Sunday, January 22, 2012

Images and Ponderings from Tamil Nadu, India


These beautiful terracotta horses have a long history in Tamil Nadu, although they seem to be found today in mostly off-the-main road places. We saw a small set of litle horses near an enormous banyan tree that we visited. The tree was at least 400 years old.. A beautiful elderly woman lives near the tree as its caretaker and tends the little shrine there. She performed a ritual there and then blessed each of us. She told us that many birds and animals find refuge in the tree including a sacred cobra (which I did not see).
Later we came upon a collection of horses at the foot of an enormous volcanic rock, where Jain monks once carved their beds out of solid rock near the top, They slept with a stunning view of the surrounding valleys.
The largest collection of horses we visited was at a small village shrine in a part of the woods that is protected. They formed two long lines leading to the shrine. No one is really sure about the origins of these horses, although they are thought to be ready and waiting when the village protector gods need to ride out on their missions. What I love about them is their obviously rollicking sense of humor. Many of them are guffawing. Some of the horses are very old, others are new. Even today when some folks ask the gods for help they may promise to offer a horse at the shrine if their wish is granted.
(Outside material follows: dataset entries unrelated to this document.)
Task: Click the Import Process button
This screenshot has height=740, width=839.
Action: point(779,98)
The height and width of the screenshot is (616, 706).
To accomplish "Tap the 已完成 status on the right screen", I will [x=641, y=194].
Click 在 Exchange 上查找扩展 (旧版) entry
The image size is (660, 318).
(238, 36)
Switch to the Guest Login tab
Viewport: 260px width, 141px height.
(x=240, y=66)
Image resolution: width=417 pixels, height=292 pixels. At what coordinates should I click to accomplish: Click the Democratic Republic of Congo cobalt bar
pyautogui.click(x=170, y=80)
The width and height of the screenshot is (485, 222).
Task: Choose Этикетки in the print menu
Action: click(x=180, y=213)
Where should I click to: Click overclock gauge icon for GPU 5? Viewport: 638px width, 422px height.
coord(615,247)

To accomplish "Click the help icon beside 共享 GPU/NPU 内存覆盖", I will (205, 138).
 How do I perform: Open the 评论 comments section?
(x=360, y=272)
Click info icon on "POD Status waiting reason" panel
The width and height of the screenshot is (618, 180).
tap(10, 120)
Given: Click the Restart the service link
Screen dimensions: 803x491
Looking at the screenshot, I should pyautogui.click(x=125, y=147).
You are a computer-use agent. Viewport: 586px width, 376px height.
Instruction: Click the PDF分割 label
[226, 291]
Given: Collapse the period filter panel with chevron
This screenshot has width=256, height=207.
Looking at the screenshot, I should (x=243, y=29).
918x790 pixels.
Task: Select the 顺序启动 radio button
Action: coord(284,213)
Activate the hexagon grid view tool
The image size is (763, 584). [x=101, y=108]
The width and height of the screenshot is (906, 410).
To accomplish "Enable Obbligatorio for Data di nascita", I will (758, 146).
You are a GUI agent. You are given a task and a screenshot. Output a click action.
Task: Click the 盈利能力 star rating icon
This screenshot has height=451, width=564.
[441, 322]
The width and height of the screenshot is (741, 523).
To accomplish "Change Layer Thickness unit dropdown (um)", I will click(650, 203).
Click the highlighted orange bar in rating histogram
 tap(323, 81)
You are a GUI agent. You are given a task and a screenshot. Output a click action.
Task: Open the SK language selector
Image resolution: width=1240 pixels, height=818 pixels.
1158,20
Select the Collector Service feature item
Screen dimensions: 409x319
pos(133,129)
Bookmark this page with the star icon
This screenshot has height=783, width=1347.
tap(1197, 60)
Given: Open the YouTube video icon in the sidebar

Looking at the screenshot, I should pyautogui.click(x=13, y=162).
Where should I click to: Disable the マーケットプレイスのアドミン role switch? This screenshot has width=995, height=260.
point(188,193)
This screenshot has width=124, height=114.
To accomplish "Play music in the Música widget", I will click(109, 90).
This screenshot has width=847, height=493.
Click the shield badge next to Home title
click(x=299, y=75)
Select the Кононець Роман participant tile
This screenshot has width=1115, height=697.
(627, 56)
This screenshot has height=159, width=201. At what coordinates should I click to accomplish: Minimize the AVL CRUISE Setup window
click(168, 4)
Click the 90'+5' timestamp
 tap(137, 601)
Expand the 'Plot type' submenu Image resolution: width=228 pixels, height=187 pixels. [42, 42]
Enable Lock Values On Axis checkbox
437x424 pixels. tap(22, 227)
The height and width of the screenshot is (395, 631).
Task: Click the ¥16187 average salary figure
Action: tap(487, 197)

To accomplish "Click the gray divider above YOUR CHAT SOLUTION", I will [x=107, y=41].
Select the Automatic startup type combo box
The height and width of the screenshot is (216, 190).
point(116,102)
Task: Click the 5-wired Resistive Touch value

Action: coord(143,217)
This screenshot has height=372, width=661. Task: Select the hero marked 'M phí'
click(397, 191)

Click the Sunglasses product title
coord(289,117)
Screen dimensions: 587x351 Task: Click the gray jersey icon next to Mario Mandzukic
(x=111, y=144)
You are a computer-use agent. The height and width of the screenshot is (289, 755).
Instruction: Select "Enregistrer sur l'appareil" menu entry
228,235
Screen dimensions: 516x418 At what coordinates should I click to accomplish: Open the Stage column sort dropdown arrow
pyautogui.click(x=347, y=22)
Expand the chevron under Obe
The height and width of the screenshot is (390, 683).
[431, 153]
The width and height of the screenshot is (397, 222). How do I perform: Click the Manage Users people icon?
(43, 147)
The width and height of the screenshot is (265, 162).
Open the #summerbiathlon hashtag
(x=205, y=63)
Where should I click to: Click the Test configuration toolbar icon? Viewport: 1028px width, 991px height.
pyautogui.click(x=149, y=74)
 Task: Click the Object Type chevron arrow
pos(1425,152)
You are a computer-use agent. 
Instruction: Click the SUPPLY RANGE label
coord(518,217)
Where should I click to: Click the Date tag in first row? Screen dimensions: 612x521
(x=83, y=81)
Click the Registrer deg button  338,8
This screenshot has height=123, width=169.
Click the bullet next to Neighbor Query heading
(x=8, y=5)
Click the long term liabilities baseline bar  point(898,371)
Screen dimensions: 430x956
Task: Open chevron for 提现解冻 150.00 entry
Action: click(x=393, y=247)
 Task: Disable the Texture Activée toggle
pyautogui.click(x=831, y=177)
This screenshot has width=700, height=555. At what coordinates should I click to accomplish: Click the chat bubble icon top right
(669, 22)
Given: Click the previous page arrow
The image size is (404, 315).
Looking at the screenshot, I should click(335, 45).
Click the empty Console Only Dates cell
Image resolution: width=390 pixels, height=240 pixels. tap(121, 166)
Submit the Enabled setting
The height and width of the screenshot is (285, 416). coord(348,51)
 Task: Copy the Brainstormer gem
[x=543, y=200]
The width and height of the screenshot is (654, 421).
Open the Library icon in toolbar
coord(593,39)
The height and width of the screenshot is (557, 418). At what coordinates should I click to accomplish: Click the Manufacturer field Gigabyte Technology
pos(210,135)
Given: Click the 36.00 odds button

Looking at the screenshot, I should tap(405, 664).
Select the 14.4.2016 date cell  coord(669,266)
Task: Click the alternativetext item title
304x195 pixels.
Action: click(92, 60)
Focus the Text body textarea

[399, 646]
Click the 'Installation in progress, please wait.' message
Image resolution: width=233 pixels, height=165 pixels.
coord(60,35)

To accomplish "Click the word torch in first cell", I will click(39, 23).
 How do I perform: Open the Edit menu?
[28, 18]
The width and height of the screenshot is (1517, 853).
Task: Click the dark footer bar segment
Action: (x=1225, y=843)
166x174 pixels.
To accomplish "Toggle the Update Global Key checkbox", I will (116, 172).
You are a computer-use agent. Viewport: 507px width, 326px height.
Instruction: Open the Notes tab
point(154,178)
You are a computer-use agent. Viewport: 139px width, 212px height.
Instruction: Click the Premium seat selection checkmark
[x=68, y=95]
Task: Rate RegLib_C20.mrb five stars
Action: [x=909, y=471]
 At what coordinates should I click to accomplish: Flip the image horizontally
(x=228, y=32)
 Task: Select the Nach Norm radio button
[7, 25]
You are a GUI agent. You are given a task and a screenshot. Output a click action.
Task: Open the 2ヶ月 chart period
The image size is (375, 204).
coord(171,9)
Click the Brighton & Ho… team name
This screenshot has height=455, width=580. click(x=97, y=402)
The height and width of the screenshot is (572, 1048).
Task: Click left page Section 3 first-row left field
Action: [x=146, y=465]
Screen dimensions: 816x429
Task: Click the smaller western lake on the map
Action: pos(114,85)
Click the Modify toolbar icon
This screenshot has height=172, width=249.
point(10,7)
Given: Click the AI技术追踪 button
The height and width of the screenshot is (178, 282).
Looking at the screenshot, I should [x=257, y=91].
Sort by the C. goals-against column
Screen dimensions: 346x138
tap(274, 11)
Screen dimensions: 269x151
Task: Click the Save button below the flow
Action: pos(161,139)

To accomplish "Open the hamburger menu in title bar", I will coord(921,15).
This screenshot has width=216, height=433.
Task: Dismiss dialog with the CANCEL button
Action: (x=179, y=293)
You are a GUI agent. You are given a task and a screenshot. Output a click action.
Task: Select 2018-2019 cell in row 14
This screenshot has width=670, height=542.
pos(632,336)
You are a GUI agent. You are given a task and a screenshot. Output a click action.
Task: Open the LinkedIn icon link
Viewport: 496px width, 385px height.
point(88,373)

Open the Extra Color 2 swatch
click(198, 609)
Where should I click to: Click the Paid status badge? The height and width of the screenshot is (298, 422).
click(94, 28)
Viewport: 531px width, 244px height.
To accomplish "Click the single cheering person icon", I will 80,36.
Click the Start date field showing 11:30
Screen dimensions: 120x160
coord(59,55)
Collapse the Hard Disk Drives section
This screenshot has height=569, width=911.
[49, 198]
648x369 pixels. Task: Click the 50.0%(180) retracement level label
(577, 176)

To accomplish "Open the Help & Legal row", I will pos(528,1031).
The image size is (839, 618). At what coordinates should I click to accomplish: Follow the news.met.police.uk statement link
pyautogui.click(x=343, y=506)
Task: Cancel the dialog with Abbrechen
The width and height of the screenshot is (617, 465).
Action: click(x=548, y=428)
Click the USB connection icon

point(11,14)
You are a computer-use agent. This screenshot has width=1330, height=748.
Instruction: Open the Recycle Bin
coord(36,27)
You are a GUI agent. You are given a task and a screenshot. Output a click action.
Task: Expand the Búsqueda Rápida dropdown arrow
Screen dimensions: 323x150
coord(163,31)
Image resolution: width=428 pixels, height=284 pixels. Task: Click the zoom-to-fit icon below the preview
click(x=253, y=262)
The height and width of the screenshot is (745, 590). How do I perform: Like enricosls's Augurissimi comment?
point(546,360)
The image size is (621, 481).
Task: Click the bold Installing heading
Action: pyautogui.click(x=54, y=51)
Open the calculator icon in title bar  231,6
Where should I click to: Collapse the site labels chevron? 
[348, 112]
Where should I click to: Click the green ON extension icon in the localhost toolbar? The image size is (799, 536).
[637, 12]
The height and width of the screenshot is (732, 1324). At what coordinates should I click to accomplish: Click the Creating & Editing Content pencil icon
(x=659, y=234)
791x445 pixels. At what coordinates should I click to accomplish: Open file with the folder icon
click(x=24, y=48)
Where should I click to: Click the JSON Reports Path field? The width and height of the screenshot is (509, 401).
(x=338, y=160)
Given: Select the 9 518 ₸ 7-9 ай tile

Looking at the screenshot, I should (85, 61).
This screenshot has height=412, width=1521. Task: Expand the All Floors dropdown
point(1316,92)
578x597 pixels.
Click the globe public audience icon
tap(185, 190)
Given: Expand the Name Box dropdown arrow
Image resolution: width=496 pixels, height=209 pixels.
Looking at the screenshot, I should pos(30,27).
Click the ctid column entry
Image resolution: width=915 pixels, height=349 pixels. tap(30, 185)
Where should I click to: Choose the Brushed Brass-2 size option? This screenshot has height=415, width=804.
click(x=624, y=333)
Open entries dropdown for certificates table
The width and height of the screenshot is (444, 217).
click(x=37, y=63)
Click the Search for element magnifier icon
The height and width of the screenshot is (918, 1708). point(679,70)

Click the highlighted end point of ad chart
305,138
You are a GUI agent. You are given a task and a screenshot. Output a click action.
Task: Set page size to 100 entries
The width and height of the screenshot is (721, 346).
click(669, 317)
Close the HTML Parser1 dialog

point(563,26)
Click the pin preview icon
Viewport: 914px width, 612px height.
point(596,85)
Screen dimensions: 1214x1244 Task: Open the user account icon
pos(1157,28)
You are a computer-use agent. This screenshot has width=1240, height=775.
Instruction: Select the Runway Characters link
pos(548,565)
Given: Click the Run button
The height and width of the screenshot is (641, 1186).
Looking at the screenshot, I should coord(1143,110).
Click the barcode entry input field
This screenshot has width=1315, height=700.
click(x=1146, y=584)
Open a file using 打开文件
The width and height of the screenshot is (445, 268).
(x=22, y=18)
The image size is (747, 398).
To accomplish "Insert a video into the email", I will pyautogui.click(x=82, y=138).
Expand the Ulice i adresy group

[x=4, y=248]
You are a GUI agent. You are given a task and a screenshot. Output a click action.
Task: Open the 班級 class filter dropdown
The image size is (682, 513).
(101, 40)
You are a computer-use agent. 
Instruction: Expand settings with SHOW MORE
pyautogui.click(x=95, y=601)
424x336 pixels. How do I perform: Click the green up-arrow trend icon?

You can't help but notice that many of the horses are falling apart. Their heads have been knocked off. Of course, they are decomposing due to age, wind and rain. But the real culprits at work are the monkeys who live in the area and play among the horses. They are the ones who knock the heads off. And no effort is made to protect them either. The monkeys live there and probably lived there before humans, so they are left to run free as they wish.
This seems to go against our American sense of order and need to control. I was reminded, though, of how the pueblo people of New Mexico let their adobe homes decompose naturally. At least this is what they did for most of their history. No big repairs made, what came from the earth returned to it. Part of the rhythm of life. Maybe you built a new home if you needed one and the old one had collapsed.
In stark contrast to these ways of living is the damage we have viewed at so many of the temples in Tamil Nadu: where invaders—be they Muslims, Christians, Europeans, whoever... attempted to destroy the images carved into rock by the ancient peoples of this area. Faces knocked off, arms broken, bodies dug out—in one case the entire temple complex was razed by Muslim invaders in the 1300s. This is destruction of a different kind—or at least it seems so to me: the attempt to control and to assert one's own way as THE only way. And, perhaps in the case of the temple art, there was a fear of the beauty and sensuality, and the “otherness” of the images and the gods they represented. This reminded me of the attempt in New Mexico by the French-born church authorities to destroy all of the devotional art that had been carved and painted by the people of the area. The idea was to bring in “true” art from France. Hispanos in New Mexico had to hide their devotional objects—what they didn't hide was destroyed—by those who knew “better.”
Portion of one of the Great Chola Temples, 11th century
Tamil Nadu has been invaded and governed by foreigners many many times over its long history, and there has been much suffering and loss over those years. All cultures experience loss and there aren't many that have escaped the influence of others, but there seems to me a difference between the loss of the horses' heads, the demise of the adobe dwellings versus the destruction of the temple art of Tamil Nadu and the devotional folk art in New Mexico.